Reid is a familiar face north of the Border, having spoken at several Scottish Tourism Alliance (STA) events about Scotland’s place within the global tourism industry and what interest there is in Scotland from TripAdvisor users. “While Edinburgh, Glasgow and the Highlands and islands are the most popular areas within Scotland for our users, what this new content will do is allow that interest to be dispersed more widely,” Reid explains.
“A visitor might be planning to go to Edinburgh for the weekend, but hopefully they’ll be inspired to book a longer stay and look at what they could do if they went on a tour of the areas surrounding Edinburgh, like out into East Lothian, down into the Borders or across the firth into Fife. That won’t detract from Edinburgh, but it will give visitors more options.”
During his time at VisitBritain, Reid was responsible for the development of the tourism agency’s website – increasing commercial click-through referrals by more than 150% – and the deployment of its social media strategy, which led to plaudits for the tourist board’s interactions with Facebook and Twitter. He also introduced the agency’s online shop and oversaw its North American customer service department while based in New York.
While ‘digital’ is very clearly in his blood, Reid is adamant that tourism businesses in Scotland need to take full advantage of all of the opportunities that the internet presents to them. “It’s not enough just to have a website anymore – customers need to be able to book through your website and they need to be able to interact with you,” he explains. “I’m biased because I’m a digital guy, but it’s absolutely crucial.
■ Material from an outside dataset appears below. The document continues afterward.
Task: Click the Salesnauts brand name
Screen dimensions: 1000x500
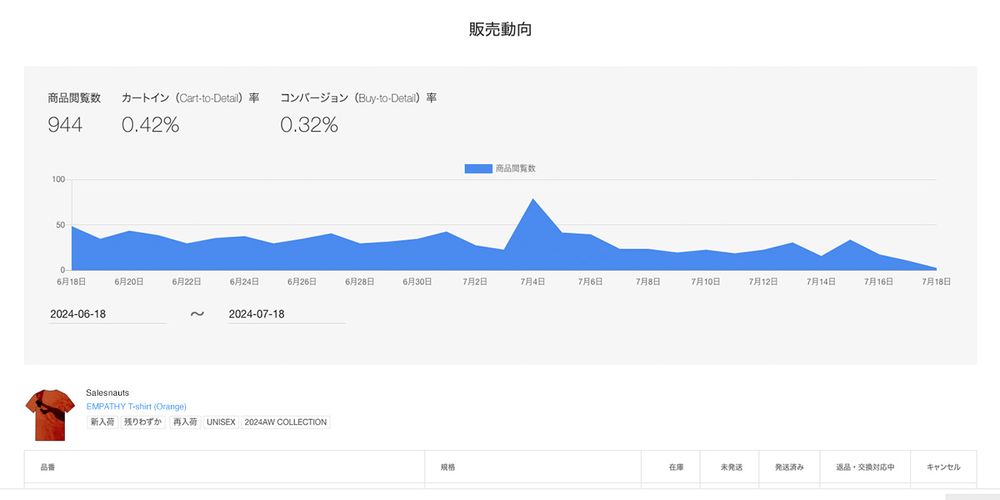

People are researching online, but they’re looking to book online as well and do their price comparison there-and-then.
“It’s fundamentally important that you’re not just online, but you’re bookable online and you’re responsive to reviews online. A bad review – and I don’t mean an inaccurate review – isn’t wrong, it’s free customer research. So if you’re a hotel on TripAdvisor and you’ve got great reviews all the way down, but there’s a consistent complaint that you’ve got poor wifi, then that’s customer research telling you that perhaps you need to look at upgrading your internet connection.”